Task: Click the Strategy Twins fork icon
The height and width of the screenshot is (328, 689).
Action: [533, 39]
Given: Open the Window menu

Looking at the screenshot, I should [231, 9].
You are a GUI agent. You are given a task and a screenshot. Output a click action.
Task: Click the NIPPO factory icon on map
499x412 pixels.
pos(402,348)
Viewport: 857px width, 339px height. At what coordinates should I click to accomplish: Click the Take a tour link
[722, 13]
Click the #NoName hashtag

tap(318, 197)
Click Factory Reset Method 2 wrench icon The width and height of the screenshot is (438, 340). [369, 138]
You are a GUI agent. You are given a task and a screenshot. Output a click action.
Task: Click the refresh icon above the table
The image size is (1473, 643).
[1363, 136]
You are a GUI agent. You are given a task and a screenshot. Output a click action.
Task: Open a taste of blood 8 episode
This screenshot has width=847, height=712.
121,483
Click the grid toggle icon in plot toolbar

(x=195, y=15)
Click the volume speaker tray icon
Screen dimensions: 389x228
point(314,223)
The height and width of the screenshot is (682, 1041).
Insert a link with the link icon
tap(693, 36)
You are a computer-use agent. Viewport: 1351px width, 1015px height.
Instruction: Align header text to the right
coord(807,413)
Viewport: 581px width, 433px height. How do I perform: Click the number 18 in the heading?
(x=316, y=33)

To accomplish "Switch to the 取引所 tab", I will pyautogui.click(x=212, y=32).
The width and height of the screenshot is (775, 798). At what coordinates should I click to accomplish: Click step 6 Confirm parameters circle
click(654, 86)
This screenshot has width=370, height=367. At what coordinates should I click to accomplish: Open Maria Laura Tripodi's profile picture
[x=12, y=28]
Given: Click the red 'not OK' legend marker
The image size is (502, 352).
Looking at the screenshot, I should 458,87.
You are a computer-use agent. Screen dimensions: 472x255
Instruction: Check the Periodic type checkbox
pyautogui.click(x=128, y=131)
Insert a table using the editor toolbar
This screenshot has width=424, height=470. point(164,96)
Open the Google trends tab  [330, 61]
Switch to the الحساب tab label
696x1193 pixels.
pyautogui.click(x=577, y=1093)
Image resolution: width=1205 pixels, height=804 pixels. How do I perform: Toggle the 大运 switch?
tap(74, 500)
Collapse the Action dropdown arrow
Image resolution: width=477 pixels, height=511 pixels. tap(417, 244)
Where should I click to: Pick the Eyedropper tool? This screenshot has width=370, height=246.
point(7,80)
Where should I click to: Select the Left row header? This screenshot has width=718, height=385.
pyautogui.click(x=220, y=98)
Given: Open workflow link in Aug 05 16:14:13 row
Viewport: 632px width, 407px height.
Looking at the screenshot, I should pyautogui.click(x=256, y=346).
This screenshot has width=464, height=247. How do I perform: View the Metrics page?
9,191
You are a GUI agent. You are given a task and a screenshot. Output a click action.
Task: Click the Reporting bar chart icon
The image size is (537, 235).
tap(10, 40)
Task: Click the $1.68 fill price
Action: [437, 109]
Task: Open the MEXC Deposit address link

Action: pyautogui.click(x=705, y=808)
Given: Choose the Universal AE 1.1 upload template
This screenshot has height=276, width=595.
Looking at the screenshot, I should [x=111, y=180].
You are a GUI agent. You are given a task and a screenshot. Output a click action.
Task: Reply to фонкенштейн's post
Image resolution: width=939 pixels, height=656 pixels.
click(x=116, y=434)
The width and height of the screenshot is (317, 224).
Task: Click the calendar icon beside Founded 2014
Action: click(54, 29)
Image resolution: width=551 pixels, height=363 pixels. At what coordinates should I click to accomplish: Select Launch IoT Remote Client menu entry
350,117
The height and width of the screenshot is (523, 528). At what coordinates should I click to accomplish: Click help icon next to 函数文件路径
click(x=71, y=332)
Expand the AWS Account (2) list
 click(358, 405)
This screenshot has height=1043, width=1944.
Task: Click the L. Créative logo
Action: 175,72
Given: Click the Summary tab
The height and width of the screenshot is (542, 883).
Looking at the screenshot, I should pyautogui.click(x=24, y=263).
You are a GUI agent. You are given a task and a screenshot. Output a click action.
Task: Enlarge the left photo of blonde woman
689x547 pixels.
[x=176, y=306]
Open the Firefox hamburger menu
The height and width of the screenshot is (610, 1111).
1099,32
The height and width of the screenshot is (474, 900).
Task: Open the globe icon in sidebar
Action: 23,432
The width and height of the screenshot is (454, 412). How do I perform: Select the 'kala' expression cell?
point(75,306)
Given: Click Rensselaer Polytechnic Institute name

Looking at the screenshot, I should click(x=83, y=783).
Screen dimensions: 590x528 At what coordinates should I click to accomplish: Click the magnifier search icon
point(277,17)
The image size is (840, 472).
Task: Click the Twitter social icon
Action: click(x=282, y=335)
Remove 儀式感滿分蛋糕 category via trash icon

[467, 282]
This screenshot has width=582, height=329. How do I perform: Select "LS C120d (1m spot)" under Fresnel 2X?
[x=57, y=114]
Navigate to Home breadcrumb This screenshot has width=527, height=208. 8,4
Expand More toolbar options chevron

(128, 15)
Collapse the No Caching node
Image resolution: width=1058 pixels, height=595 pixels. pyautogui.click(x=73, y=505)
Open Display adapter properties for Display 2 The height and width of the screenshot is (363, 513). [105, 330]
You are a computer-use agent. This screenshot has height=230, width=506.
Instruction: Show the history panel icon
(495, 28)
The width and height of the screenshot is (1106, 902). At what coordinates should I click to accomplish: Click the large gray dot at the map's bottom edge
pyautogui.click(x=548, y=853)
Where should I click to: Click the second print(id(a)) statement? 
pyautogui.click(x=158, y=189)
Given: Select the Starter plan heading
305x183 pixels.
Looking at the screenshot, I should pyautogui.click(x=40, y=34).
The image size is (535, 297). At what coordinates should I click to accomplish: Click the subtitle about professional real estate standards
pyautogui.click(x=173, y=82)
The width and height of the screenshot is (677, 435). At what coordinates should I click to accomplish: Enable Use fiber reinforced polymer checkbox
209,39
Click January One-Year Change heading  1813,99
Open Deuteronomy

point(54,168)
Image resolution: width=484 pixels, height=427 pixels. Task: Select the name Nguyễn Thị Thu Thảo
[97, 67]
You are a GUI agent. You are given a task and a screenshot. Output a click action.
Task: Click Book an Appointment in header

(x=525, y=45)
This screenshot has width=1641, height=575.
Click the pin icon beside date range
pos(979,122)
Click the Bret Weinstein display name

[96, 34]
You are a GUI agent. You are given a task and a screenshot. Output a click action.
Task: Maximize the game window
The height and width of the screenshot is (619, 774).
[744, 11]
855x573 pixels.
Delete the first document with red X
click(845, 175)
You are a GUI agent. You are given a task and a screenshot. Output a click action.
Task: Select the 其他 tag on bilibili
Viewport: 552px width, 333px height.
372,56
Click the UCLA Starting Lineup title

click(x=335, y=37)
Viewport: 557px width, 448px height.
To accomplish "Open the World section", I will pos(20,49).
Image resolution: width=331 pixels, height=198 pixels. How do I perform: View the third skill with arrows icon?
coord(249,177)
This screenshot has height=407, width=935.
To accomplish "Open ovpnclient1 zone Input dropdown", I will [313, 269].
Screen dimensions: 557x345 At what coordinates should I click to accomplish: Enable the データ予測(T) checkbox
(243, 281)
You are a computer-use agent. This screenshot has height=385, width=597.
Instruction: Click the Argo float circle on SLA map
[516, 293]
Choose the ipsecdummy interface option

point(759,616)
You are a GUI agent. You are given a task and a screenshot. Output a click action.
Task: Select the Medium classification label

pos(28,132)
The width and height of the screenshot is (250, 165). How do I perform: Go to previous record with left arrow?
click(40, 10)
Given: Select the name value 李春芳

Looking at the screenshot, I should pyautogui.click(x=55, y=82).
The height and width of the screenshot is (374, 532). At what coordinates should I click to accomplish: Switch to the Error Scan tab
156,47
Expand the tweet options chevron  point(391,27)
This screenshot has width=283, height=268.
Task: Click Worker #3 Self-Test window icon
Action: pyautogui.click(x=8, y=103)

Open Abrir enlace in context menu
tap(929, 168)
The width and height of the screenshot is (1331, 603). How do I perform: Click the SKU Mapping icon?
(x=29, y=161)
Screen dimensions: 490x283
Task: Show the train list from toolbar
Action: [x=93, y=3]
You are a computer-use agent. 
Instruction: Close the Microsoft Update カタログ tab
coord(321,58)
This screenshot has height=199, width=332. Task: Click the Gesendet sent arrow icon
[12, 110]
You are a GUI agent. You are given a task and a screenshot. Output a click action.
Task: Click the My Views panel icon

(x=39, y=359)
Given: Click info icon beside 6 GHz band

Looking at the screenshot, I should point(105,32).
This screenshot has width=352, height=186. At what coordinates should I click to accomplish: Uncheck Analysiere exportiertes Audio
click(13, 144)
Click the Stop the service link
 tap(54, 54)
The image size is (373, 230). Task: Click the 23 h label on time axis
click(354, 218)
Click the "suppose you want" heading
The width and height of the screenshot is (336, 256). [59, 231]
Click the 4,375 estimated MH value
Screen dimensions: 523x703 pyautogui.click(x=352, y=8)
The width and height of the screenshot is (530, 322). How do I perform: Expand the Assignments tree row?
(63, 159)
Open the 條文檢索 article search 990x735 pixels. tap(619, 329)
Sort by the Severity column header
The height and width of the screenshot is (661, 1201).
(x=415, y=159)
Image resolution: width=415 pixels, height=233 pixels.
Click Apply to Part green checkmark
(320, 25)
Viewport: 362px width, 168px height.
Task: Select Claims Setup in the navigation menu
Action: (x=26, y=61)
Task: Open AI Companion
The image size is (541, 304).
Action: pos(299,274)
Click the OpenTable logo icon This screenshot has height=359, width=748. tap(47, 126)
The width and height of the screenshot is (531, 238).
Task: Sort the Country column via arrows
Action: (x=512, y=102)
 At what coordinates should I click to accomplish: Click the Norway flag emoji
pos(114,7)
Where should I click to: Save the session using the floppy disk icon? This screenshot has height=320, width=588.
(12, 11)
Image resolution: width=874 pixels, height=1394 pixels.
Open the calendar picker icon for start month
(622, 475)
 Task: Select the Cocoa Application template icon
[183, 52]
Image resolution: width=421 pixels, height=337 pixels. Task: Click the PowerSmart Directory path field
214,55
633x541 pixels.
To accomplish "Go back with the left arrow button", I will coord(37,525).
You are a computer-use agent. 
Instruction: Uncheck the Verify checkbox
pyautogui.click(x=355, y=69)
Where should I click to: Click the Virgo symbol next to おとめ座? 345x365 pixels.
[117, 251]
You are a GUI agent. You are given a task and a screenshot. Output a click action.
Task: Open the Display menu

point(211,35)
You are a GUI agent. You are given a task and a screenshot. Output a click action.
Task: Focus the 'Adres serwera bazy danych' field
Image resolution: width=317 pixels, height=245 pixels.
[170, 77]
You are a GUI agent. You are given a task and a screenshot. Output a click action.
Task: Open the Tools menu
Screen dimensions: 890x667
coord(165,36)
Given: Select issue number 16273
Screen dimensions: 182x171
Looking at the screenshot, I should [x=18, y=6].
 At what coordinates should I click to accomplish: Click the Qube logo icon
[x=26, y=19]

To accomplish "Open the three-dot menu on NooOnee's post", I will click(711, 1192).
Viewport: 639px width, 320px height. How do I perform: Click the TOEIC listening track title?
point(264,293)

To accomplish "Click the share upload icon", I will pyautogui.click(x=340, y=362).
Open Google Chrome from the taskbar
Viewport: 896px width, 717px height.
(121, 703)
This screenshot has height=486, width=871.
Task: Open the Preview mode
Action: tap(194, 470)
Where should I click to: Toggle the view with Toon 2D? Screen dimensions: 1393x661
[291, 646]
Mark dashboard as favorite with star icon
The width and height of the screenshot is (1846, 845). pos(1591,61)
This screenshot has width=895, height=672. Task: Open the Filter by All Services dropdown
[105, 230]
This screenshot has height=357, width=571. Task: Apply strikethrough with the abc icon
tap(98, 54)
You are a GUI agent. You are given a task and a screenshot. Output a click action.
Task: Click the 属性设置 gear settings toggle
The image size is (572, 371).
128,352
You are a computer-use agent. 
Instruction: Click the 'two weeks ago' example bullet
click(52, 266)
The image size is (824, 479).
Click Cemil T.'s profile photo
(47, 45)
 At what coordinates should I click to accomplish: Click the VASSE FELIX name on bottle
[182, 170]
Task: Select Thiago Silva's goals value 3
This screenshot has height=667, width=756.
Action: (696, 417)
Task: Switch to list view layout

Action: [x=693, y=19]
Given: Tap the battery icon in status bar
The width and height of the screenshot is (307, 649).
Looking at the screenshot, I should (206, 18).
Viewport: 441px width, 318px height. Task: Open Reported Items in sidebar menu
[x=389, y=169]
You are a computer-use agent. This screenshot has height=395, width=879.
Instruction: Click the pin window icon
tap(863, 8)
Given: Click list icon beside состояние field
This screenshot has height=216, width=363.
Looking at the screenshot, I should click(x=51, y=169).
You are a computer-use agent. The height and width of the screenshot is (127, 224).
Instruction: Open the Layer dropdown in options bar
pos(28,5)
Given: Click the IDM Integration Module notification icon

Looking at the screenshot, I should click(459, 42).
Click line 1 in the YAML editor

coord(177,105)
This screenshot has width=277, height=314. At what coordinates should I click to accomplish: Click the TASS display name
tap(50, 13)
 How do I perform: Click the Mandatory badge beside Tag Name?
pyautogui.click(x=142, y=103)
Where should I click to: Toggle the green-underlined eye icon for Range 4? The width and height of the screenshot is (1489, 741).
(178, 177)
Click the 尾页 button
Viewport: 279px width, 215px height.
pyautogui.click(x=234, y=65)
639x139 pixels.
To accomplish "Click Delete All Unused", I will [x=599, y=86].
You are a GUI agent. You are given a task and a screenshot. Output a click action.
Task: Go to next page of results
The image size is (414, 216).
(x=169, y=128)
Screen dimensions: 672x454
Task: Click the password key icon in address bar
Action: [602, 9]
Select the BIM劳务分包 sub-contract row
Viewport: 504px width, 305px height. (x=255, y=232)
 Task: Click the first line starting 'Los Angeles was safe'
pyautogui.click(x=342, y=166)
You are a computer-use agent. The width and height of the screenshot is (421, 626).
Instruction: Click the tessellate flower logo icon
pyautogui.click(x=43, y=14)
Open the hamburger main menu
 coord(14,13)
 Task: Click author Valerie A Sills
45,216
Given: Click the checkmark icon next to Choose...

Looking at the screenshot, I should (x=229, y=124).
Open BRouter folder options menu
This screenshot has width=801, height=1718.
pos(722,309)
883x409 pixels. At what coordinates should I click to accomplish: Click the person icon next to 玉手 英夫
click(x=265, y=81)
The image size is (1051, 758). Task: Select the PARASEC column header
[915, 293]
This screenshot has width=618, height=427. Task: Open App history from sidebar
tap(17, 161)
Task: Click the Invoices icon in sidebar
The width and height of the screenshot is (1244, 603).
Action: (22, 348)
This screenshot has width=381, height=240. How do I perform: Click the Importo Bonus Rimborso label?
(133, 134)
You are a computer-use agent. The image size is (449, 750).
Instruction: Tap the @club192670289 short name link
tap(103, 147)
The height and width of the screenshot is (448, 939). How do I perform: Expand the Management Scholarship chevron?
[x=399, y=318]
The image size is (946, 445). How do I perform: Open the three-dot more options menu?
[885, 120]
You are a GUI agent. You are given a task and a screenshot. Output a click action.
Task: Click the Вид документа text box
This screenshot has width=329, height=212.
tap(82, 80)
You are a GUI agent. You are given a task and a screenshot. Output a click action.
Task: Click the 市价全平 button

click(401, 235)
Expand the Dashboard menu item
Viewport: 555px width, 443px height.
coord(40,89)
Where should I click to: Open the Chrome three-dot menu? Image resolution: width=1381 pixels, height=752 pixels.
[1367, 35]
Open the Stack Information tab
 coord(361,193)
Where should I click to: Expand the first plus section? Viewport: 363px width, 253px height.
**********
§ Prompt
Which lines in the records above contain the string "post"? Copy them.

§ Task response
Task: Reply to фонкенштейн's post
To accomplish "Open the three-dot menu on NooOnee's post", I will click(711, 1192).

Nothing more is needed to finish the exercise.